## What needs to be done
Tally the lines of the material that carry the word "icon". Give no more than the number.

[[ Dataset records open ]]

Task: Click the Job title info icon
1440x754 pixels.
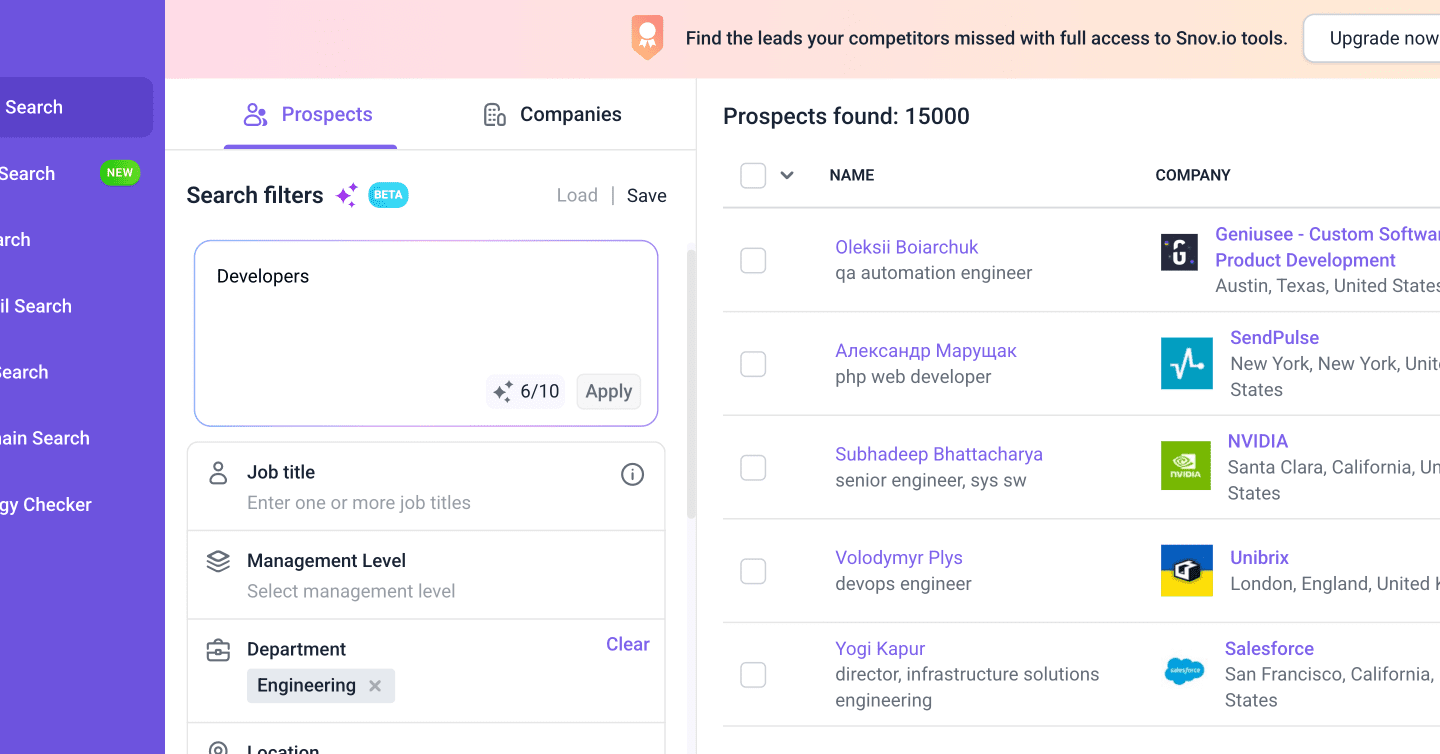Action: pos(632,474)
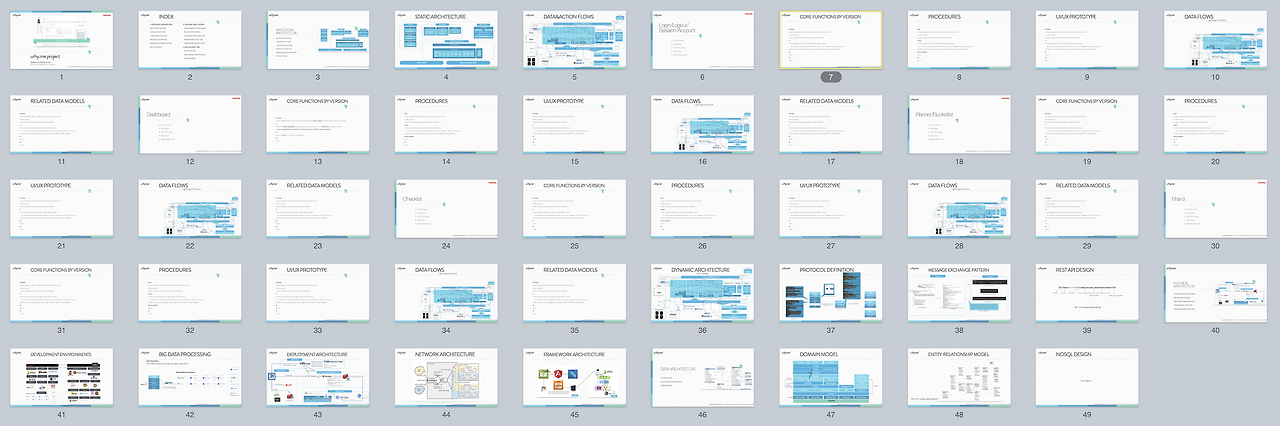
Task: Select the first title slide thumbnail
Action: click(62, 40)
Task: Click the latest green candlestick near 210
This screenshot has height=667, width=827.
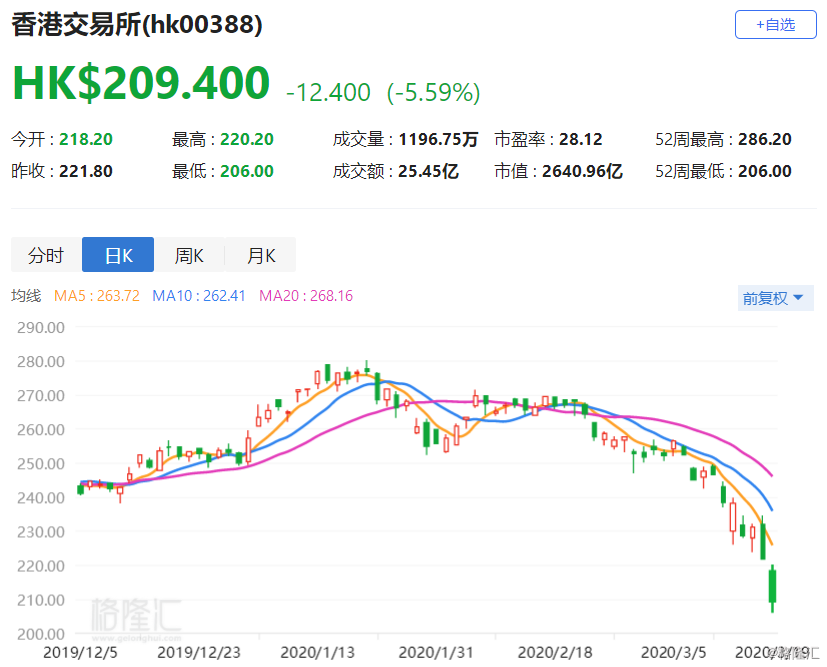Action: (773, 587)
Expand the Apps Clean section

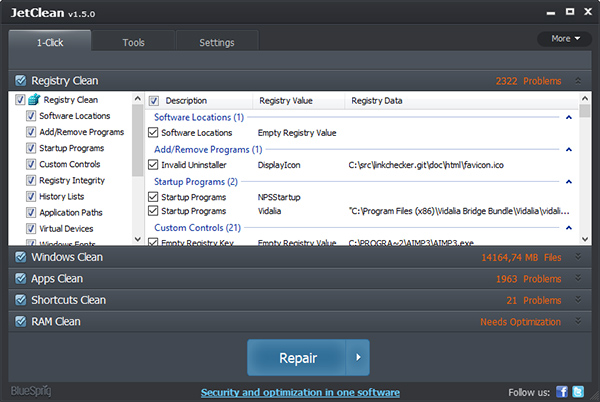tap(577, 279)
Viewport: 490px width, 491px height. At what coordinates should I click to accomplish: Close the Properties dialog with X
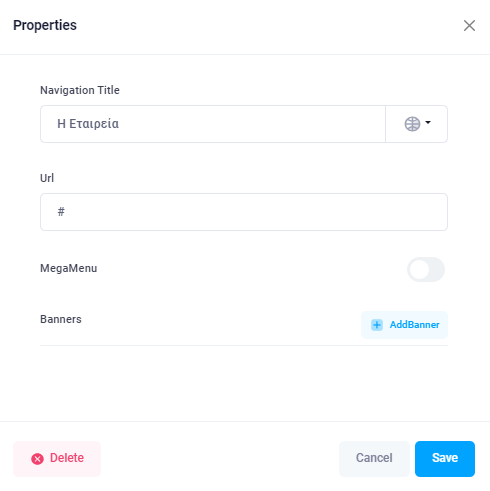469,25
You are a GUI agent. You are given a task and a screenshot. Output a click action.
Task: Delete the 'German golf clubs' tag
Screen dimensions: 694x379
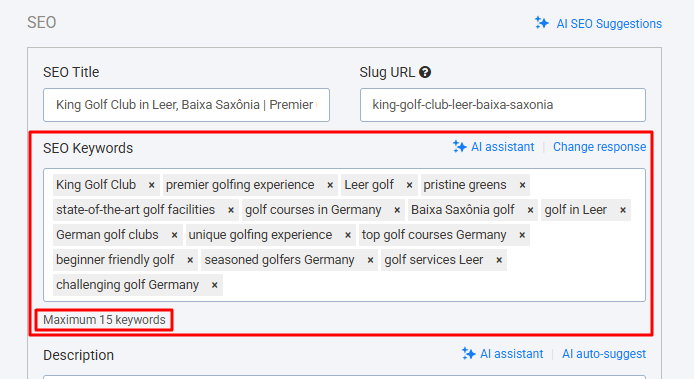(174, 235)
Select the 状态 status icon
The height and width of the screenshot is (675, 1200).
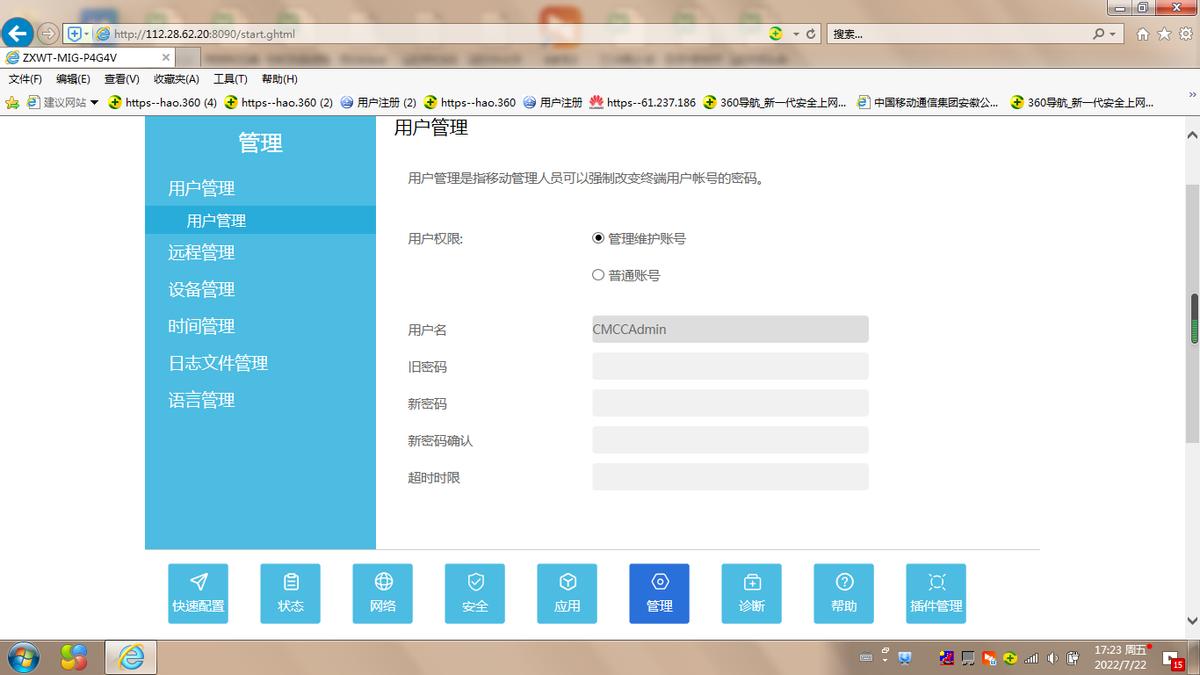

[[ Dataset records closed ]]

## Response area
2